# Moving to Portugal



## redwolf (Sep 13, 2012)

Hi everyone.

My wife and I are looking at moving to central Portugal from South Africa within the next 12 months at most. My questions are:

A. What are the laws/duties/restrictions on bringing your personal belongings in.

B. What are the requirements for bringing my dogs (dobermanns) with me?

C. What are the laws/duties/restrictions on bringing my motorcycles with me?

D. If we come for a visit, say January, can we apply for residence visas/permits?

Although we have been in Africa for more than 30 years, we are both from the UK, so have EU (British) passports.

All help appreciated


----------



## canoeman (Mar 3, 2011)

A,C do a search on site they've all been answered in depth very recently
Pay particular attention to A

B Dobermans must be chipped and registered with your local Junta, I think in public must be muzzled? presume import same as EU so will reguire pet passports, chipping, rabies and entering through a designated point.

D no, as your UK nationals with British Passports, you can freely move throughout EU, when you make the move to Portugal you can stay as visitors for 3 months, if longer then you must Register your Residence by the 4 month, nothing to stop you Registering on arrival.


----------



## oronero (Aug 24, 2012)

Out of interest this 3 months as a visitor, can you leave Portugal for a weekend and return and thus have another three months without registering or is the 3 month rule within 12 months irrespective of any leave from the country?


----------



## travelling-man (Jun 17, 2011)

You need to compile a list of belongings and take it (in person) to the PT high Commission (and pay a small fee) before you leave and get a document from them in exchange if you want to import tax free. ..... the list (from our experience) doesn't have to be super detailed. Just things like 10 x boxes of books, 5 x boxes of kitchen equipment etc. 

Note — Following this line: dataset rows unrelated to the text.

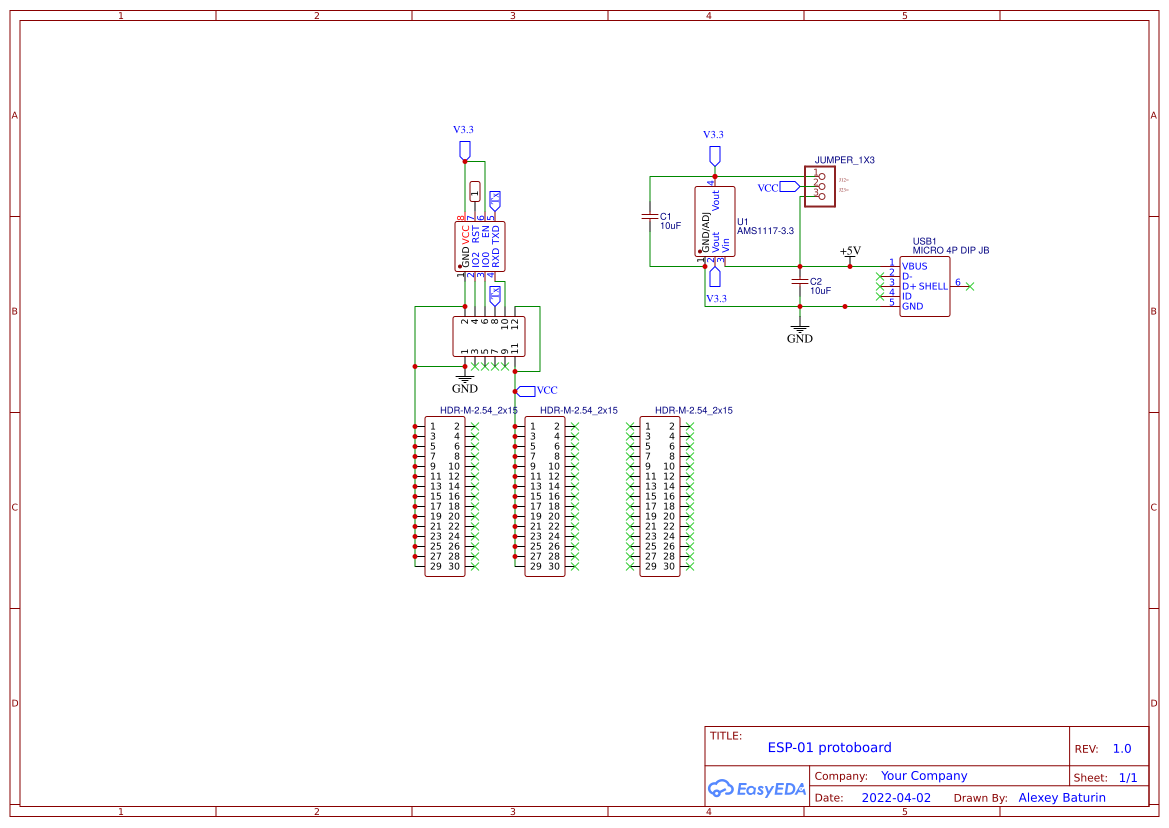This screenshot has width=1169, height=828.
Task: Click the Date field showing 2022-04-02
Action: point(895,797)
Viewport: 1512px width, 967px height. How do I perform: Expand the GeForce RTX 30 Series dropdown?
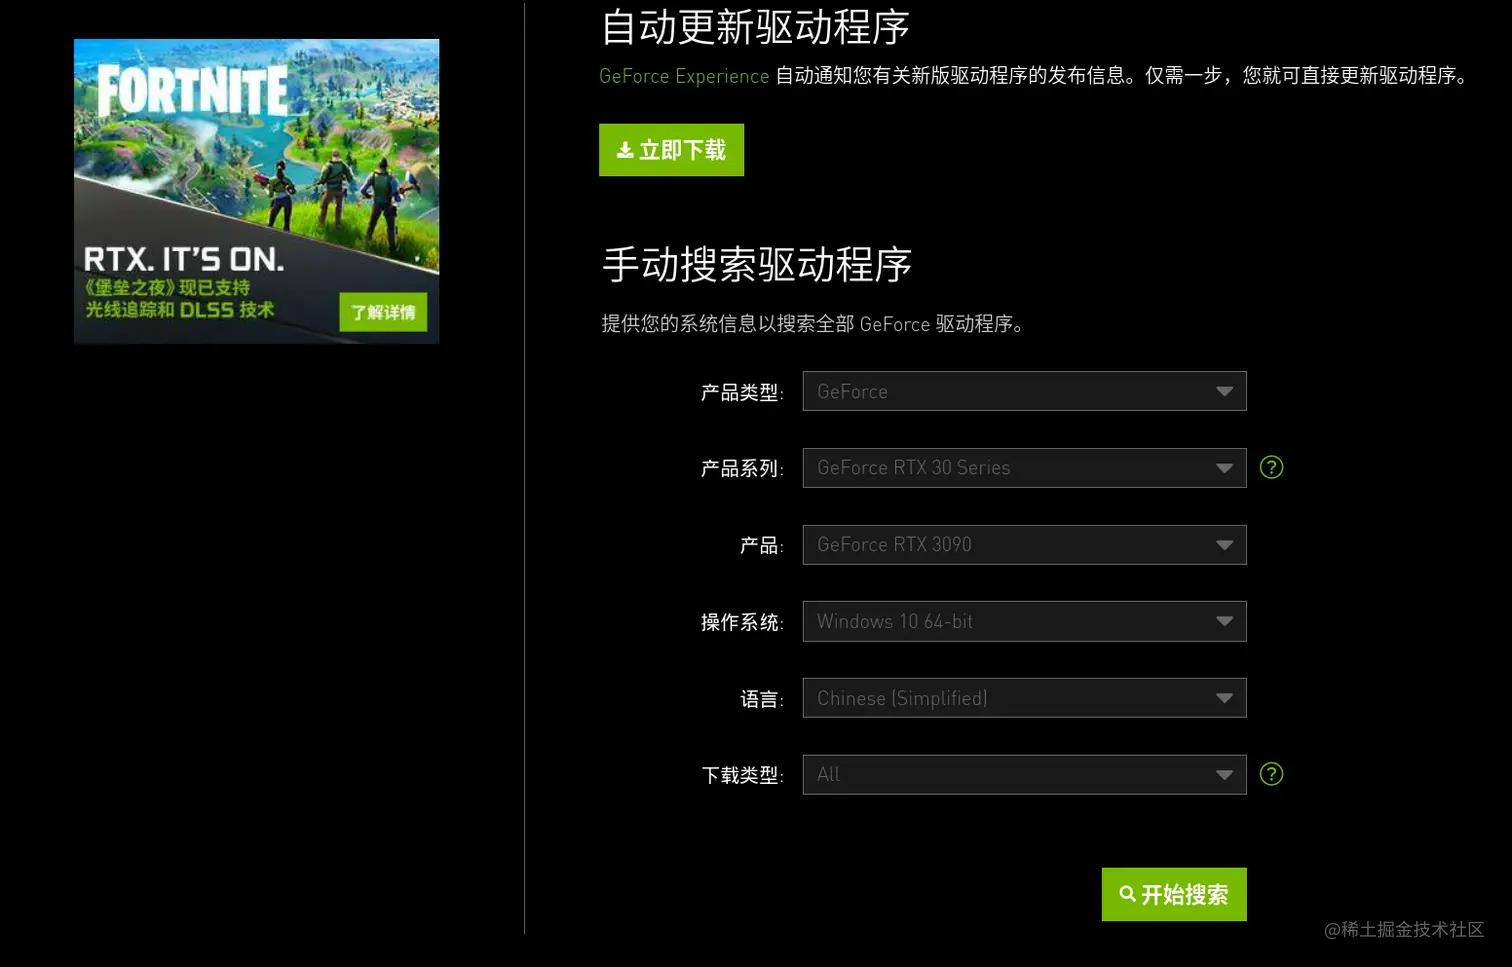point(1024,467)
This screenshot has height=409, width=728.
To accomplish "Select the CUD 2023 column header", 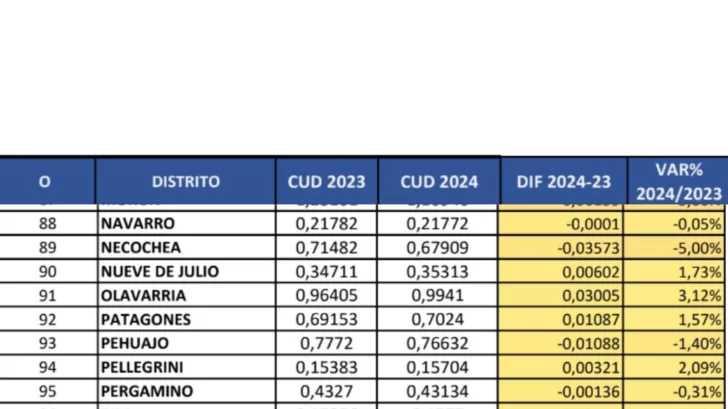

That said, Tony Charlton who came from Bots & posts here (I think) was allowed to import tax free without that paperwork...... but as far as I know, there's not a PT high commission in Bots.

Don't know about parrots and get an idea they might be complicated to import but the dogs will need all their jabs and proof of such and also rabies jabs and stipulated time periods after the jabs etc. We used a company called Petwings. They weren't the cheapest price we had but their service was tip top and I'd have no hesitation in using them again.


----------



## redwolf (Sep 13, 2012)

Thanks travellingman, will check to see if there is one in CT when I get back, presently in Indonesia on business. CT has a large Portugese community, so there may be an embassy or something


----------



## redwolf (Sep 13, 2012)

Once again, thanks canoeman, will do a full search and check. Dogs chipped, injected and had blood tests


----------



## canoeman (Mar 3, 2011)

oronero said:


> Out of interest this 3 months as a visitor, can you leave Portugal for a weekend and return and thus have another three months without registering or is the 3 month rule within 12 months irrespective of any leave from the country?


Yes and no, it's not quite as straightforward as that and depends on a few different things, but basically no, and no different to people who think taking their UK registered Car out of Portugal for a weekend gives them another 183 days.

1. What your country of Residence requirements are to retain residency?
2. Portugal could consider you a *Tax resident* if you owned property here at end Dec and spent more than 183 days in Portugal in any 12 month period cumulative or not


----------